→ **ACTIVITY LIST**:
1 - Copy, without any change, everything in the Delicate Clarkia account from "Listing CNPS List" down to "herbaceous spring growth.".
2 - Carry on writing the Delicate Clarkia species account, starting after its last sentence.

Delicate Clarkia [Clarkia delicata (Abrams) Nels. & MacBr.]

Delicate Clarkia [Clarkia delicata (Abrams) Nels. & MacBr.]

Listing CNPS List 2 R-E-D Code 1-2-1

State/Federal. Status -- None ONAGRACEAE May-Jun.

Global Rank G2G3 State Rank S?

Distribution: San Diego County; Baja California, Mexico

Habitat: The periphery of oak woodlands and cismontane Chaparral haunts are the favored habitats for this annual. Soils at the Black Mountain-Lusardi site are mapped as Bancas stony loam; the population here was situated primarily on very old roadcuts in partial shade. Locales where observed were partially shaded by tree canopy or large shrubs, and typically were vernally mesic situations with substantial peripheral annual and herbaceous spring growth.

Known Sites: Delicate Clarkia was seen growing in a canyon north of Highway 94 east of Dulzura. This is a striking little Clarkia rarely seen in the back country; it is difficult at present to assess its rarity; it is best identified during a narrow flowering period from approximately April 23 to June 13 (dates based on herbarium collections). Old collections at the San Diego Natural History Museum are from the following locales: Mother Grundy Truck Trail, Black Canyon Road 5 miles south of Mesa Grande, a south slope near Honey Springs Road west of Bratton Valley, east end of Lyons Valley, south fork of Featherstone Creek, at Foster (now submerged by San Vicente Reservoir), Corte Madera, a burn in Harbison Canyon, south side of Moreno Reservoir, east side of Highland Valley Road southeast of Highway 67, 6 miles east of Lake Hodges Bridge, and a slope near the southern arm of El Capitan Reservoir. It is reported from near Orinoco Creek. Some of these historical sites are likely no longer extant, and are mentioned merely to indicate the geographical range within which the species may still occur. An unconfirmed recent report of a large population comes from eastern slopes of the Jamul Mountains. A small population was found on roadcuts near the intersection of Black Mountain Road/Lusardi and the connecting truck trail to Lake Sutherland. Another small population was found south of Deerhorn Valley Road in an Engelmann Oak Woodland. Old biological survey reports, possibly misidentified and referable to other species of Clarkia, note this species near Vista Romero Road near San Vicente Valley, near the community of Palomar Mountain, 1 mile west of Potrero Road near Highway 94, near the Sequan Truck Trail, and in the vicinity of Eagle Rock Road and Pine Hills near Orinoco Gorge and Paine Bottom Gorge.

→ **SUPPLIED MATERIAL**:
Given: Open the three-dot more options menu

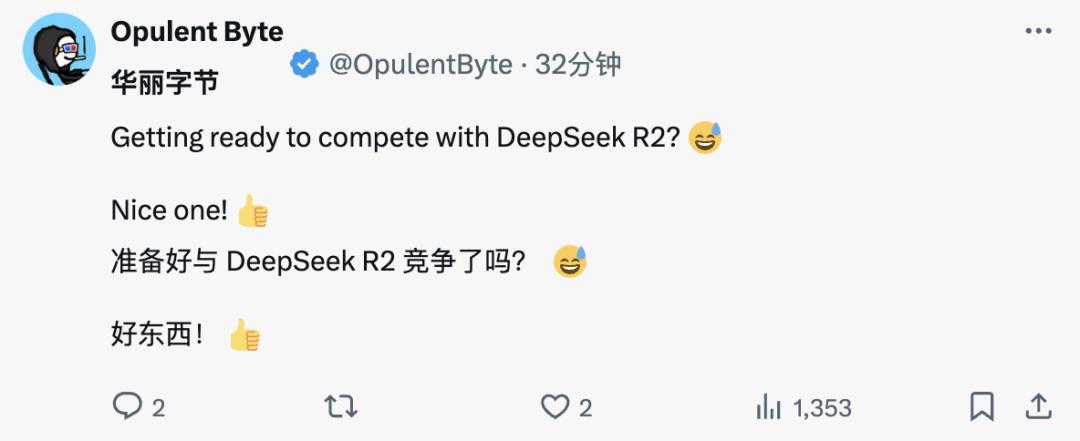Looking at the screenshot, I should (1038, 32).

→ **RESULTS FOR THE EXERCISE**:
1 -
Listing CNPS List 2 R-E-D Code 1-2-1

State/Federal. Status -- None ONAGRACEAE May-Jun.

Global Rank G2G3 State Rank S?

Distribution: San Diego County; Baja California, Mexico

Habitat: The periphery of oak woodlands and cismontane Chaparral haunts are the favored habitats for this annual. Soils at the Black Mountain-Lusardi site are mapped as Bancas stony loam; the population here was situated primarily on very old roadcuts in partial shade. Locales where observed were partially shaded by tree canopy or large shrubs, and typically were vernally mesic situations with substantial peripheral annual and herbaceous spring growth.

2 -
Only six Baja specimens are found at the San Diego Herbarium; south to 32 5' North where collected by Moran (SD 127478) 2 km east of La Mision de San Miguel, Valle Ojos Negros.

Status: Delicate Clarkia populations are presently stable in San Diego County, given the relatively broad range within which it has been reported. In the 1990's a number of residential projects in cismontane oak savannahs and open mixed chaparral habitats are likely to endanger some back country populations of this inconspicuous annual. It should be noted that a plant census out of season could easily miss this species; late fall, winter, and early spring censusing for this clarkia is of dubius value. Clarkia delicata is quite distinct while alive and in flower; however, few botanists may be thoroughly familiar with its diagnostic traits which include spatulate rose petals and bicolored anthers which are bright orange-red on the tips. Significant portions of sizeable populations of Delicate Clarkia should be protected.